Sakura była jej wdzięczna, że zaoferowała jej pomoc przy sytuacji z Sasuke i że
poświęciła na to cały urlop ale jedyne o czym w tej chwili myślała była kąpiel
i miękkie łóżko. Spojrzała ze zgrozą na koleżankę, która mimo długiej zmiany
tryskała energią.
–
Oczywiście! – zapewniła zanim zdążyła ugryźć się w język. – Ale… nie uważasz,
że należy się nam trochę odpoczynku?
– Oh,
racja. – Przystanęła na chwilę intensywnie się nad czymś zastanawiając. – W
takim razie najpierw pojedziemy do mnie i odpoczniemy a od jutra bierzemy się
do roboty! – oznajmiła stanowczo, ciągnąć różowowłosą za nadgarstek.
Jadąc
taksówką podziwiała zatłoczone ulice i ogromne budynki. Czuła się niesamowicie
będąc niemal po drugiej stronie świata z dala od domu i starego życia.
Przekręciła się na fotelu i spojrzała na koleżankę przeglądającą coś na
telefonie.
– To
jak wygląda twój plan? – zapytała nerwowo wykrzywiając palce.

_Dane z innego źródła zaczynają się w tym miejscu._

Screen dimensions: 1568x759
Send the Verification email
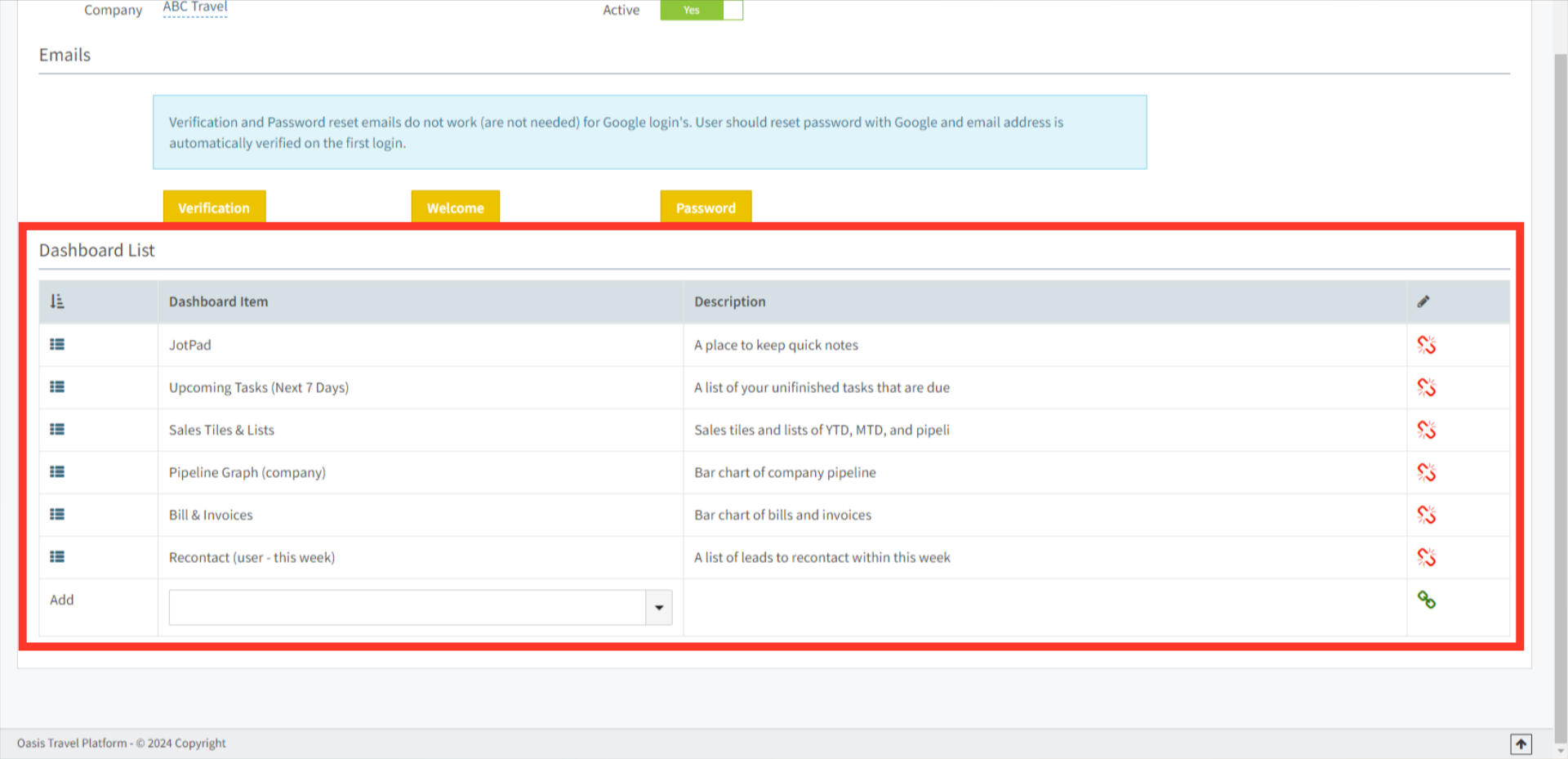pos(213,208)
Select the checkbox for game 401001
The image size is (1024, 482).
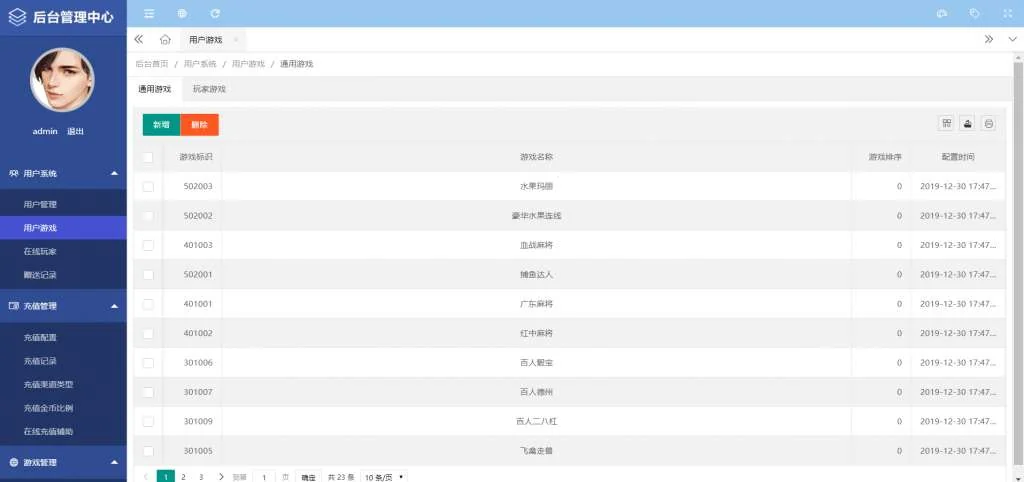coord(148,304)
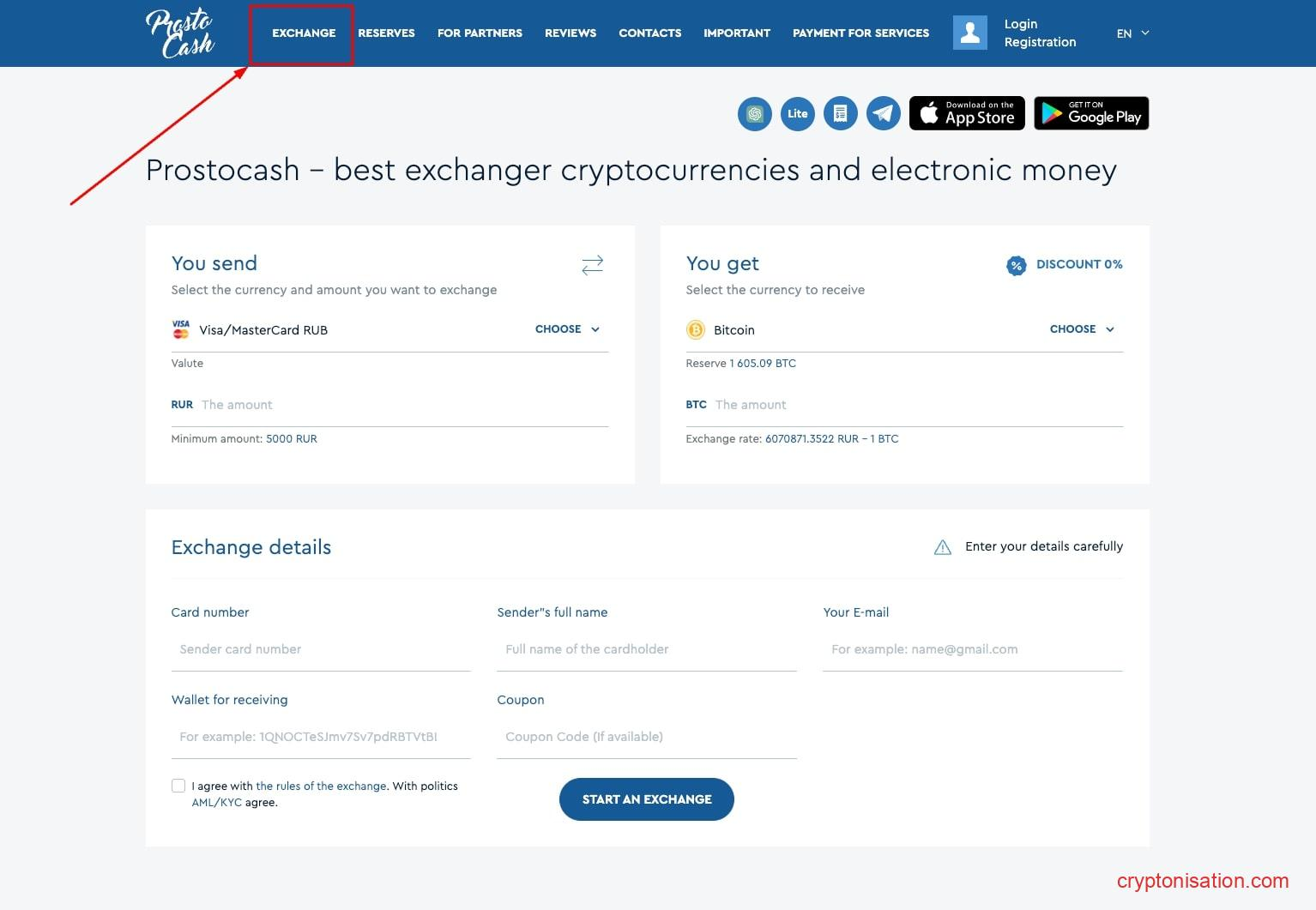Click the App Store download badge
The height and width of the screenshot is (910, 1316).
tap(967, 113)
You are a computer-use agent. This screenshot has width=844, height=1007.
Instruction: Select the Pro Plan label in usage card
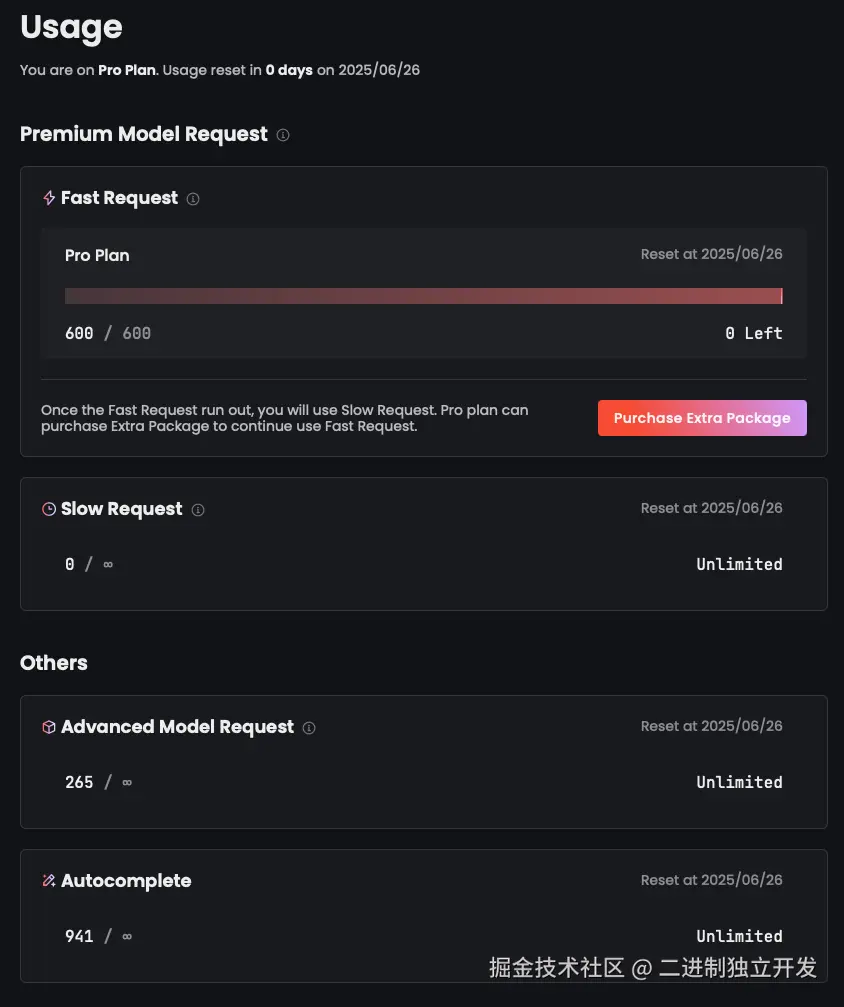pyautogui.click(x=97, y=255)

Złowieszczy
uśmiech Yamanaki przyprawił ją o ciarki.
–
Wiesz, nie pierwszy raz widzę co mój przyjaciel robi z kobietami. Sama… zanim
go lepiej poznałam sama… Z resztą pewnie rozumiesz. – Zaczęła gubić się w
słowach jednak dostrzegając kątem oka współczujący wzrok Sakury odchrząknęła a
na jej twarzy znów pojawił się uśmiech. – W każdym razie z czasem odkryłam , że
są tylko dwa sposoby aby się od niego uwolnić. – Zrobiła pauzę aby wprowadzić
trochę dramatyzmu. – Musisz znaleźć sobie chłopaka, co może być trudne z naszą
pracą. – Mrugnęła porozumiewawczo, chichocząc. – Albo stać się taka jak Sasuke.
***
Silnik
samochodu pracował z cichym pomrukiem, gdy Sasuke pokonywał kolejne ulice.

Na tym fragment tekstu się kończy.